COVID-19: redundancy and failure to consider furlough
Collard v STS Storage Systems Ltd
An employee’s dismissal for redundancy was unfair, in part because the employer hadn’t considered continuing her employment on furlough. If a genuine consultation had taken place which considered furlough and the available project work, she may not have been made redundant.
Ms Collard worked as a sales administrator for STS, a small firm with nine staff. At the start of the first national lockdown, all staff were asked to work from home. When the Coronavirus Job Retention Scheme (CJRS) was introduced, three employees, including Ms Collard, were placed on furlough. Some months later the other two employees were taken off furlough and returned to work. However STS didn’t think there was enough work for Ms Collard and, there being in STS’s opinion, no other work she could do, she was dismissed for redundancy. No consultation with her took place before her effective date of dismissal. STS, after seeking advice, offered to consult with her but Ms Collard refused. She did however appeal the decision to dismiss her. Her appeal was dismissed. While the manager hearing her appeal acknowledged that STS had failed to follow the correct procedure in dismissing her before any consultation had taken place, he concluded that the same decision would have been taken in any event if Ms Collard had been allowed a consultation period. Ms Collard brought a complaint of unfair dismissal.
Ms Collard was unfairly dismissed.
STS had effectively said that any consultation would have been futile. Moreover, the letter inviting Ms Collard to the consultation did not mention that the consultation would seek ways to avoid dismissing her. Yet there were issues which could have been discussed about ways to avoid her dismissal:
- what she could have done by way of project work (which she had carried out before) and which was available, and
- whether the furlough scheme could have been used
The CJRS did not come with a prohibition on dismissal - an employer could act reasonably in deciding to dismiss as redundant notwithstanding the CJRS. However, STS gave no consideration to the possibility of continuing Ms Collard’s employment on furlough.
Had a fair procedure been followed, STS would have considered using the CJRS to avoid dismissing Ms Collard. The tribunal was not satisfied that true consultation would still have resulted in Ms Collard’s dismissal, her skill set for and willingness to carry out work available was something that could have been explored and need not have resulted in her dismissal.
In addition, Ms Collard’s dismissal was unfair because the appeal was an illusion: the appeal officer though recognising that the process to dismiss Ms Collard was flawed by the failure to consult took no steps to remedy that defect; he simply upheld the decision to dismiss.
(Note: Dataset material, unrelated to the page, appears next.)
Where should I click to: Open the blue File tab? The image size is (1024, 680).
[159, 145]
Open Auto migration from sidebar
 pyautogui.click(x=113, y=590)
Link to judgment: https://www.bailii.org/uk/cases/UKET/2021/3307470_2020.pdf
This decision echoes that in Mhindurwa v Lovingangels Care Ltd where a failure to consider furlough also resulted in a finding of unfair dismissal. As more cases come through the overburdened tribunal system, it is likely there will be more decisions in which a complete failure to consider the furlough scheme will result in a finding of unfair dismissal. However, if an employer did consider it and went through a proper consultation but concluded there would be no work in the foreseeable future, then simply a failure to put an employee on furlough is unlikely to result in a finding of unfair dismissal.